WHAT YOU ARE ASKED TO DO
Go through the material and return every line that contains the string "marker".

TASK DATA
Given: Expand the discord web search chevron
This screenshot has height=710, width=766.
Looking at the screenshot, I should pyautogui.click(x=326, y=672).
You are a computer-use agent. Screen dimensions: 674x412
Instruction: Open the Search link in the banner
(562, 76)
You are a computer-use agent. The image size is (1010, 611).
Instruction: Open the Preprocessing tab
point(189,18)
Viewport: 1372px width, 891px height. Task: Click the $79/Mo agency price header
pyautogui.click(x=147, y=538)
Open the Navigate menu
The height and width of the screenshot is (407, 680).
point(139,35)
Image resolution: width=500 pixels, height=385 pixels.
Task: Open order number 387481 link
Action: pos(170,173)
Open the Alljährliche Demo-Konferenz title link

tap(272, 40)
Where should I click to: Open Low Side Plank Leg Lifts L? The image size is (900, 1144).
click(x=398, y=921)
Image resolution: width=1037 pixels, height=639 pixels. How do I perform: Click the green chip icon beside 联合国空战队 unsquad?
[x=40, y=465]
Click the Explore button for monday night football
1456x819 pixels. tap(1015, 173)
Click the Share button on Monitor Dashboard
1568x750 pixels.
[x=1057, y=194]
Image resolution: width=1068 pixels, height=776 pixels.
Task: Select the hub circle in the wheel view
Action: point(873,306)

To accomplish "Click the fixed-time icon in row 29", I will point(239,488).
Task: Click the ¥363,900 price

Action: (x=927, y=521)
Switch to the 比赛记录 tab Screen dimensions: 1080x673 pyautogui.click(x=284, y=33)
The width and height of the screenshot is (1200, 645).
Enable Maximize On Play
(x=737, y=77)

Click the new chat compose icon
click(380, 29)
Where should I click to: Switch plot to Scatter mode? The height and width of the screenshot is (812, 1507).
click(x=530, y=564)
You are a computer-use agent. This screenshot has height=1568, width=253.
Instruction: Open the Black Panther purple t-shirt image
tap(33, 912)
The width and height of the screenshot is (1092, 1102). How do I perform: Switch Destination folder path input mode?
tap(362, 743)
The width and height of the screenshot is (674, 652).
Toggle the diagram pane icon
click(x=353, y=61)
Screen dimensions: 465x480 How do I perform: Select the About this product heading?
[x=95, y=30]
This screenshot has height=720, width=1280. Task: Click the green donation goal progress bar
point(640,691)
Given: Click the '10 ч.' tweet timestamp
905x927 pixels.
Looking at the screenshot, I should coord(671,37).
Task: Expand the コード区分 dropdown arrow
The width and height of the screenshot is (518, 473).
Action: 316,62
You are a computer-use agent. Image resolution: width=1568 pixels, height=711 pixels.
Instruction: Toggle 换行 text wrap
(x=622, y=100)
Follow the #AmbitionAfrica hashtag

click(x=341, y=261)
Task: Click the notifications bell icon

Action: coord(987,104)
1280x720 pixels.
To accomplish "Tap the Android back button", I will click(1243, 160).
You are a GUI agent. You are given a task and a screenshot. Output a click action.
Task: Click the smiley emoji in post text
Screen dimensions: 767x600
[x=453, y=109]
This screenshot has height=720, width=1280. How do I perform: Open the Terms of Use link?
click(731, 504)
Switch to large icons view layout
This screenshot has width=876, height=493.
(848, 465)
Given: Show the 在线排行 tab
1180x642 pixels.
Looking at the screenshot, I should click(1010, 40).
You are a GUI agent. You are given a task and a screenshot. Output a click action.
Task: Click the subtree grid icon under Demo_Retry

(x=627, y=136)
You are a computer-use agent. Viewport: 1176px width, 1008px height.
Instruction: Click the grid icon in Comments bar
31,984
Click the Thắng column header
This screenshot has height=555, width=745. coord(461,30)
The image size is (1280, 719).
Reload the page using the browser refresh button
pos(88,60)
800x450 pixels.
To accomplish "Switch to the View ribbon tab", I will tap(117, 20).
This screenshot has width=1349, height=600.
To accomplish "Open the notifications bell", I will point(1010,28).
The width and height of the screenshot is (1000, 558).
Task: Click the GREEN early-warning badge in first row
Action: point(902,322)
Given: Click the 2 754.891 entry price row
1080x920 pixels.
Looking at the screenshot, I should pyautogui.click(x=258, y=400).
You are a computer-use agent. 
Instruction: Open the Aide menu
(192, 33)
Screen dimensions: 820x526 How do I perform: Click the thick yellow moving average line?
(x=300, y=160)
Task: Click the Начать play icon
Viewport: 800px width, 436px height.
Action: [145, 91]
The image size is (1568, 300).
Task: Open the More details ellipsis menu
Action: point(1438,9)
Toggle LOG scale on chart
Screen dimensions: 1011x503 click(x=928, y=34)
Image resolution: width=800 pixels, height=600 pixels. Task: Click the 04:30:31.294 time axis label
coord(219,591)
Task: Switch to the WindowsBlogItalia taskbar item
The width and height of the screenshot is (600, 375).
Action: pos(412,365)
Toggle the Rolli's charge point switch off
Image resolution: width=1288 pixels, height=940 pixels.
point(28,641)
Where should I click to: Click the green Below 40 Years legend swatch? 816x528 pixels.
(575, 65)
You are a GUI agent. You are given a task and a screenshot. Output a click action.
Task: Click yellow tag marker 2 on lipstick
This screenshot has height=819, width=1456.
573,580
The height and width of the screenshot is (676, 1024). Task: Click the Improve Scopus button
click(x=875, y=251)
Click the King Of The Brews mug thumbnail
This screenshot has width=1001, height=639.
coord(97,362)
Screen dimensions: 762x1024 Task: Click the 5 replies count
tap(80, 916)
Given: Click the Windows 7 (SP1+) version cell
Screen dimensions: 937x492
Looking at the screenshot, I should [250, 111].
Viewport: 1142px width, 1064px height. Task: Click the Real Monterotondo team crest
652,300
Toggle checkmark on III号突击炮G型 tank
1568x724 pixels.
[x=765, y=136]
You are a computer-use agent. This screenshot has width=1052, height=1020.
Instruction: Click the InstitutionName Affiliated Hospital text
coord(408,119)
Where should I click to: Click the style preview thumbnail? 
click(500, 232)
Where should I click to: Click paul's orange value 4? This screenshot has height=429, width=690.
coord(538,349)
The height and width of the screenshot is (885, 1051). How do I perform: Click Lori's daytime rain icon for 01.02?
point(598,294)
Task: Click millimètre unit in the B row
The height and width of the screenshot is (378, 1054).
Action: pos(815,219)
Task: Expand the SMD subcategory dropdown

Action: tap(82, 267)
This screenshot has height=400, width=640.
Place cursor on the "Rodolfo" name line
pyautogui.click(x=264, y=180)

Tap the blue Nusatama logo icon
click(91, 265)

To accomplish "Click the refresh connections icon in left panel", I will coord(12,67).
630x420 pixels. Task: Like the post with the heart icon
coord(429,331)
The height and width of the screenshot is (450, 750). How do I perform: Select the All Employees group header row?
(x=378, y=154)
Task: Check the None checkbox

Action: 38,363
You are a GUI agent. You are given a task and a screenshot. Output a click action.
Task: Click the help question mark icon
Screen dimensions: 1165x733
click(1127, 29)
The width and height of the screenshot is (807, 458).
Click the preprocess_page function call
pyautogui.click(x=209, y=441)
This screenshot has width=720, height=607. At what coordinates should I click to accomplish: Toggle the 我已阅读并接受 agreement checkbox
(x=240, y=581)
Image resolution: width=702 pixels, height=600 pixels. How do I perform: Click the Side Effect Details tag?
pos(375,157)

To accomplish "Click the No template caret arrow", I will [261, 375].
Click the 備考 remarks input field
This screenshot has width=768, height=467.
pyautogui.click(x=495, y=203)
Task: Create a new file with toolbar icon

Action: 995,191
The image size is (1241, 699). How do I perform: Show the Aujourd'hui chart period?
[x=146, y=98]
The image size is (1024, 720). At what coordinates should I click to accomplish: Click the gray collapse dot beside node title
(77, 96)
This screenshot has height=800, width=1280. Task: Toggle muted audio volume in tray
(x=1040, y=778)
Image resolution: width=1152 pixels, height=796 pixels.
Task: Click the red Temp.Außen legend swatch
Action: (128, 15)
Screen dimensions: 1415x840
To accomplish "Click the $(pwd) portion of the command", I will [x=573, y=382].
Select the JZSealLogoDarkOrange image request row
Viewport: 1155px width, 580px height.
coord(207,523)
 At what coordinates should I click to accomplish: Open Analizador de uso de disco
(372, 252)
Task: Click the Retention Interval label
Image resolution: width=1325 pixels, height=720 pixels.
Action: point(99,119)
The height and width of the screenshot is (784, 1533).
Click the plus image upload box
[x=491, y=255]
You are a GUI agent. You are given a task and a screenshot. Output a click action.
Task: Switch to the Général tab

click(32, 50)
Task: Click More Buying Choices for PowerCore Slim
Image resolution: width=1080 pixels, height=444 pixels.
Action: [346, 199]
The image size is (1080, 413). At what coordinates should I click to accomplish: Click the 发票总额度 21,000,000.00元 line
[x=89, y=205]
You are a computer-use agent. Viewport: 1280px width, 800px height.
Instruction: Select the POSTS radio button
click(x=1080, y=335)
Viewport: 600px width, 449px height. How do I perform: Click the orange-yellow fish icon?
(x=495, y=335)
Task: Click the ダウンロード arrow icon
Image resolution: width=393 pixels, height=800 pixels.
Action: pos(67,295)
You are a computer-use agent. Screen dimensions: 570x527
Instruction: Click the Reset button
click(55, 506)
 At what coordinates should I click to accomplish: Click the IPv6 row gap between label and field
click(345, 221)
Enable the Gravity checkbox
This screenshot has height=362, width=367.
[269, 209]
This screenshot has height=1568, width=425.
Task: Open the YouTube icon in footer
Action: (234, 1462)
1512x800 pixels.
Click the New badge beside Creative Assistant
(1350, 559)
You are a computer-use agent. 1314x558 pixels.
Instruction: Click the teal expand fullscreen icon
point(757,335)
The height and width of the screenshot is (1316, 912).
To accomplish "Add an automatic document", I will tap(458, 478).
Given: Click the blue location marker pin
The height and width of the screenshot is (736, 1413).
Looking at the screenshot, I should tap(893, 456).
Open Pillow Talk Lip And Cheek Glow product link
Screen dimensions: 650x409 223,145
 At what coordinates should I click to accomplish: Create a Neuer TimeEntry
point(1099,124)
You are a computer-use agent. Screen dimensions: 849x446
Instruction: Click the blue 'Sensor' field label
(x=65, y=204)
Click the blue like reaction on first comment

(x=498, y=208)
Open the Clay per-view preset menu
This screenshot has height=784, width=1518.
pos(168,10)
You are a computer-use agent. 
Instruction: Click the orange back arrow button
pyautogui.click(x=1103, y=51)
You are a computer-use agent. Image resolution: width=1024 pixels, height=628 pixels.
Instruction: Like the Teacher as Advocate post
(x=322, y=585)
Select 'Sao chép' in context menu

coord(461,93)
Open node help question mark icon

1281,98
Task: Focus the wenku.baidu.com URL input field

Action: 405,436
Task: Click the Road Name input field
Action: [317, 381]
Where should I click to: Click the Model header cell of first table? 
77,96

RESPONSE
Task: Click yellow tag marker 2 on lipstick
Given: Click the blue location marker pin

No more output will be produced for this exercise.